Царь тепло укрыт меховою полостью.

Паровоз вздыхающий под парами — так усталые кони встали.

Царь задумчив, и кажется, что едва ли

он заметил скачку.

Уснул калачиком

на коленях Августа

серый кот.

 

Так вот: по столице слух — перебои с хлебом

(как огонь подпущенный в сухостой!),

и народ, сойдясь, не царя, так небо

костерит и требует новый строй.

Околоточным велено расходиться,

чёрти-что в столице, угар и чад,

и толпу стегает по спинам, лицам

пулемётной очередью солдат.

И другой.
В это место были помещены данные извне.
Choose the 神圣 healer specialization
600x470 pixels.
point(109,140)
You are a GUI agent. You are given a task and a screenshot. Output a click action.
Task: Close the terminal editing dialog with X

И третий. Давно готовы!

Пулемёты втащены на чердаки.

Нянька старая карты мешает снова

и сдаёт колоду не с той руки.

 

А в заснеженной столице,

где на флюгере тощий рыцарь

то сюда повернёт копьё, то в сторону,

из карет вылезают вороны.

В лакированных туфлях и чёрных крылатках;

отдают на входе слуге перчатки

и по-птичьи ступают в дверной проём –

у посла приём, у посла приём!

 

У посла приём: зеркала, конфеты,

томный вечер, женщины полураздеты.

У посла приём: и начальник стражи

беспокойно ломает в руках фуражку,

и украдкой думает про лебяжий

поворот головки.

Посол неловко

разбивает бокал, но, другой наполнив,

поднимает тост: За свободу, братцы!

Принуждённо пьют и скалятся, будто больно

улыбаться.

Пьют игристое, но давно

передержанное вино.

 

А в ночную метель, в рыбьем свете мутного фонаря

мужики угрюмо, ничего уже не говоря,

на телеги кидают трупы.

Двух лошадок вздрагивают крупы,

и если бы клячи не фыркали, боже мой, как бы тихо было!
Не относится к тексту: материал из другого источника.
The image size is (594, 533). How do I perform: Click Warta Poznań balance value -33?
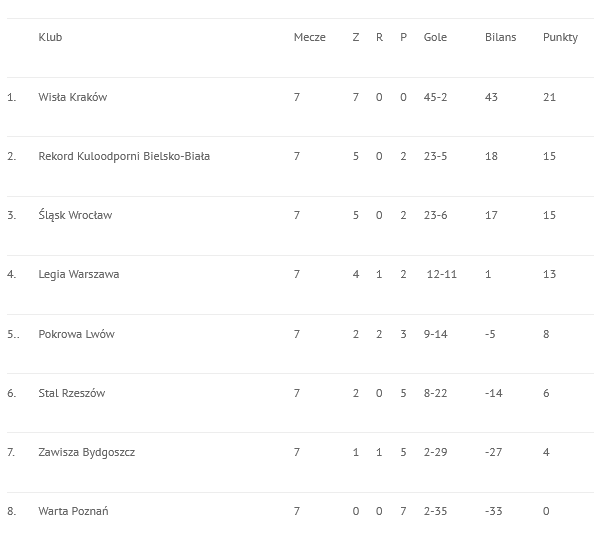pyautogui.click(x=494, y=511)
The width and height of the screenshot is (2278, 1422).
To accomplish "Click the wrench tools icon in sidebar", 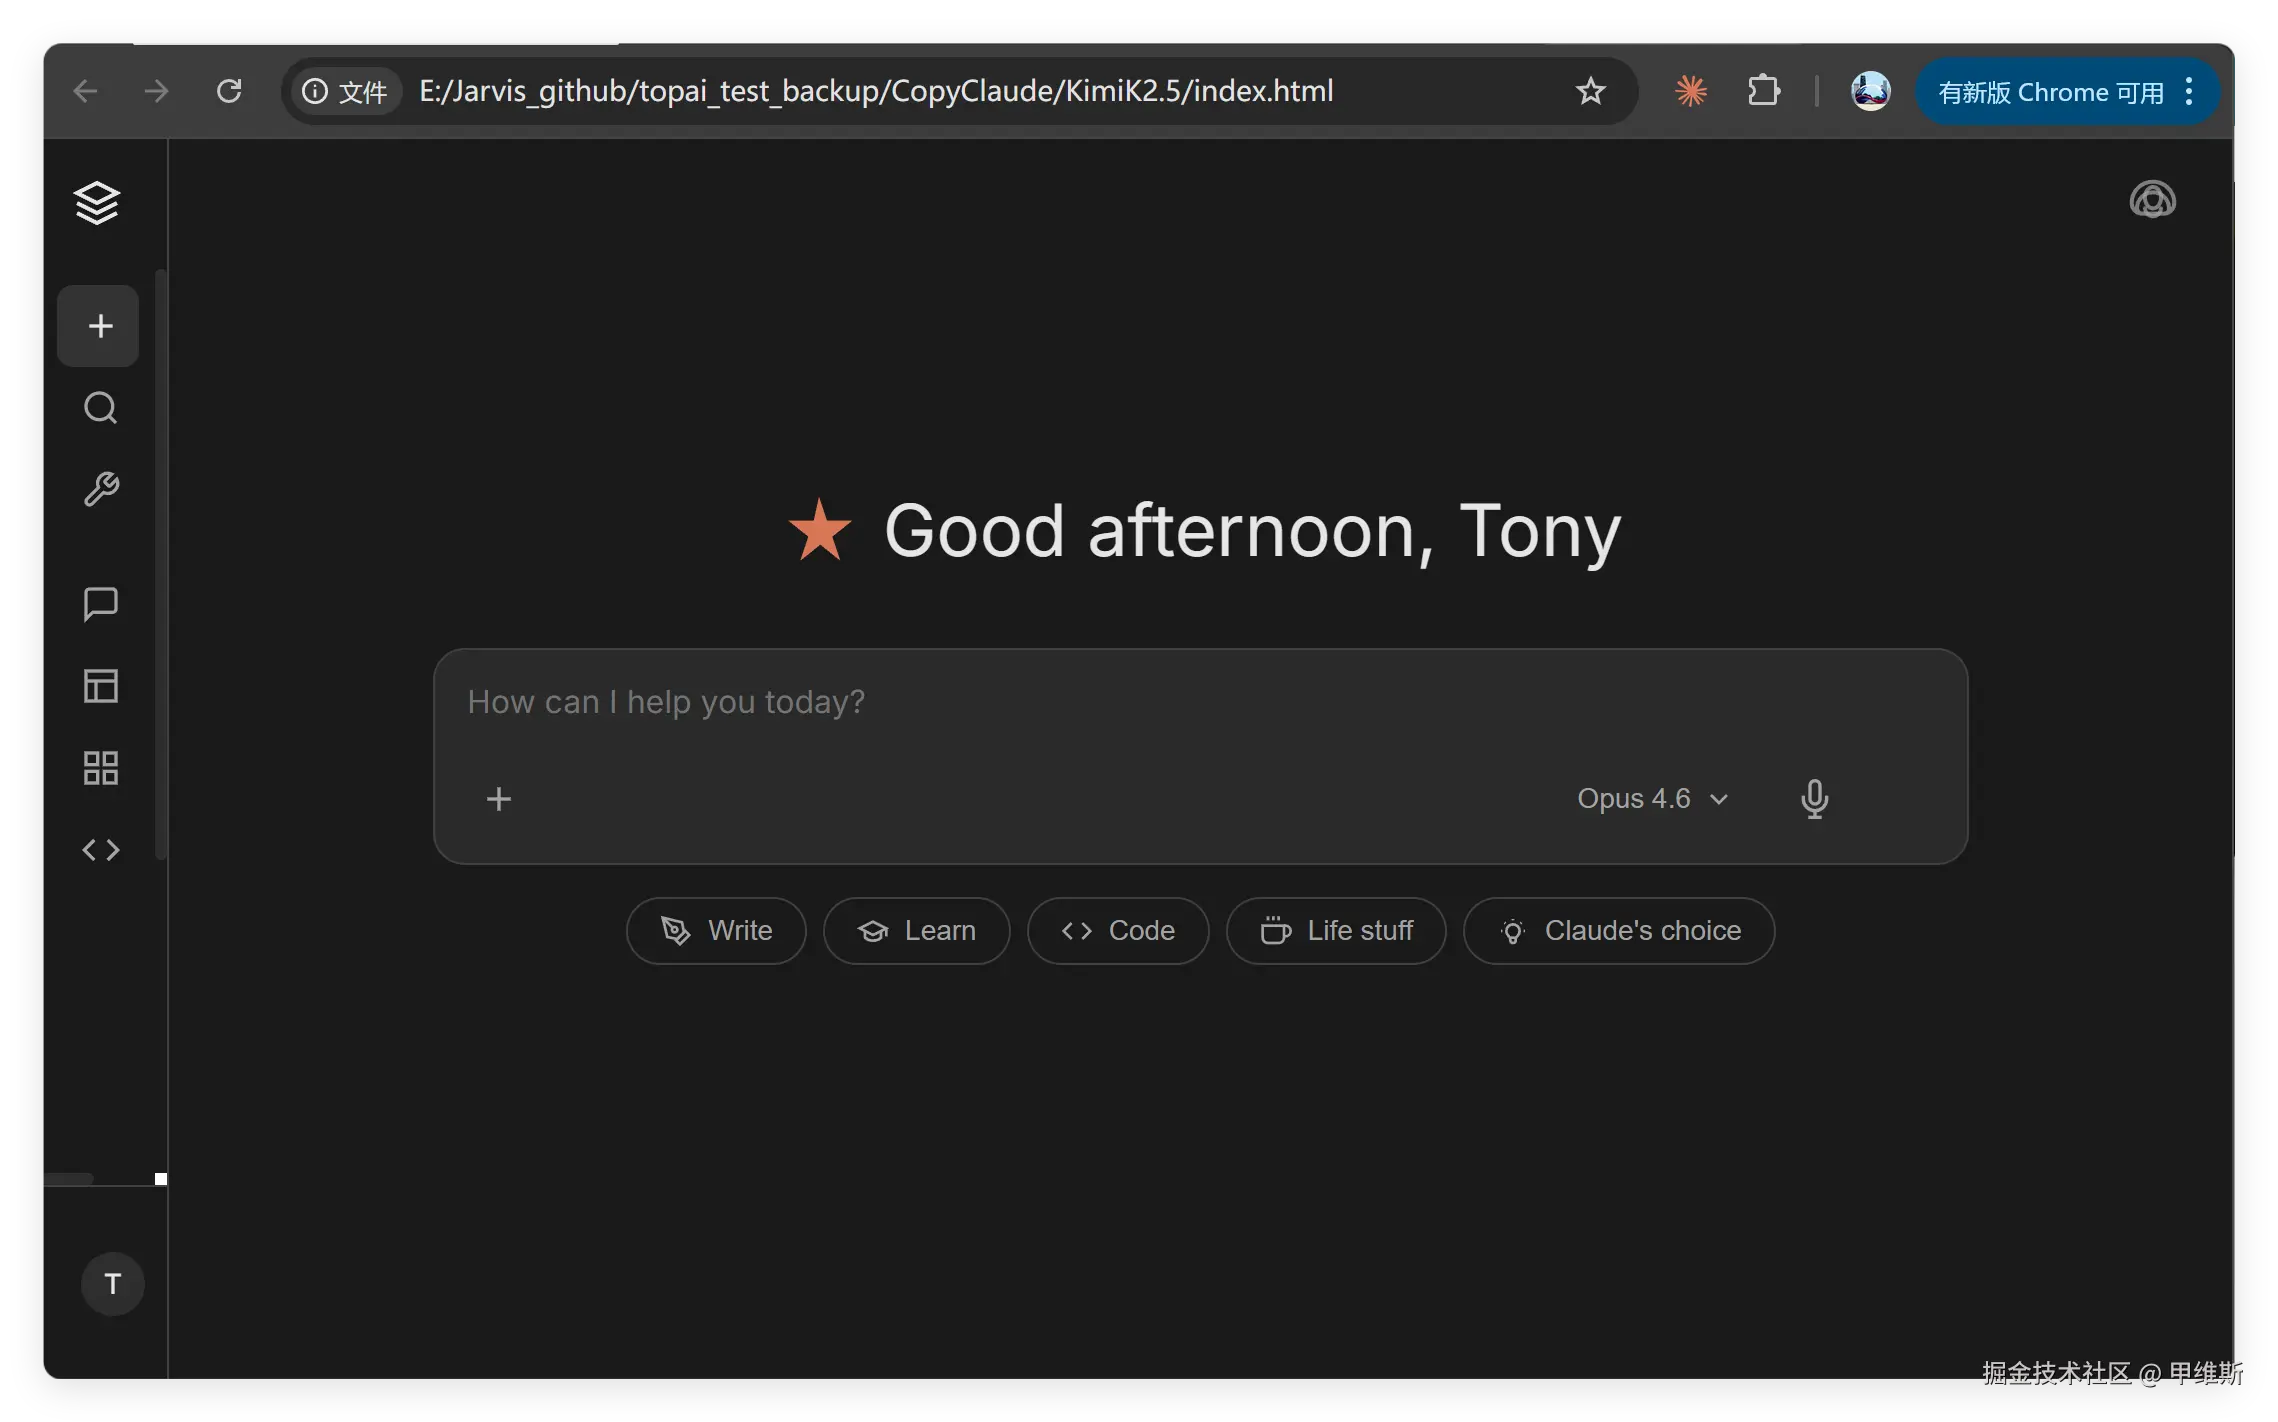I will coord(100,490).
А так хоть какой-то звук, но темно, – так метёт, что темно, – и стыло.

 

Ну а что ждёт царя, что ждёт усача этим вечером?

Жирный тетерев с чесноком, в растолченных орехах, наперченный.

К дичи терпкое вино цвета бычьей крови.

Вот умеют же повара готовить!

От Москвы купеческой самовар, кренделя

и стерляжья икра на блюдечке.

Апельсины! В самый разгар февраля

будничны.

Цесаревна сядет читать стихи

и укроет плечи расшитой шалью

будто с неба хлопьями – так легки –

вечера кружащиеся опали.

 

Не такая ночь государя ждёт, не такая!

Мятежу в столице давно уже потакают.

Эшелоны встали, штыки солдат

треплют город,

перебои с хлебом, и, говорят, – голод.

Под откос пустились – какие там тормоза!

Животы подводит уже неделю.

У штабных посверкивают глаза

золотыми пуговицами шинелей.

 

Шелестят плащи будто крылья в пещере карстовой,

щёлкают, щёлкают нетопырьи пасти:

Ваше Величество, полно царствовать!

Отрекайтесь.

 

Генералы супятся и молчат,

телеграфист выстукивает морзянку,

новость кричит и летит в печать,

страна взбудоражена спозаранку –

зевает спросонок, лохматит волос проседь,

читает, трясёт головою, очки просит,

гадает – удача или потеря,

читает, веря но и не веря.

 

Что за чудо? В зимний месяц

по-весеннему вскрылись льды.

Что за чудо? Мы все вместе

освобождены!

Ни ярма теперь, ни ремня в портах;

открывайте клетки, выпускайте птах!

Не держи, старик, в услуженьи душу –

отпускай-ка её наружу!

Молоку, хозяйка, позволь сбежать;

не в размер, поэт, сочиняй балладу.

Столько сеяли – вышло время жать!

Радоваться надо!

 

Целый город выстужен: дров нет –

споры, споры.

Заседает временный кабинет –

тот, который

обжигается чаем, глотает дым,

чей френч изношен,

кто в учебниках хочет быть молодым

и хорошим.

Об него газетчики точат перья,

как кухарки об оселки – тесаки

Если кто поначалу в него и верил,

их теперь по пальцам одной руки.

 

Ну как бросились писать кому не лень –

то памфлеты, то заметки, каждый день

трескотню продают за копейки

разворотами стены оклеивать.

 

Чахоточный город харкает кровью,

на полотнищах мокнет багряный цвет,

потаённые деятели подполья

с непривычки щурят глаза на свет.

Вон агитатор треплется на ветру,

рубит рукою воздух, блестит пенсне,

голосом сбитым до волдырей про труд

и про войну, законченную к весне,

с жаром хрипит в шумящий камыш штыков:

«Что нам терять помимо своих оков?»

 

Город – в кумач, лозунги, околесица;

с боем разогнан временный кабинет.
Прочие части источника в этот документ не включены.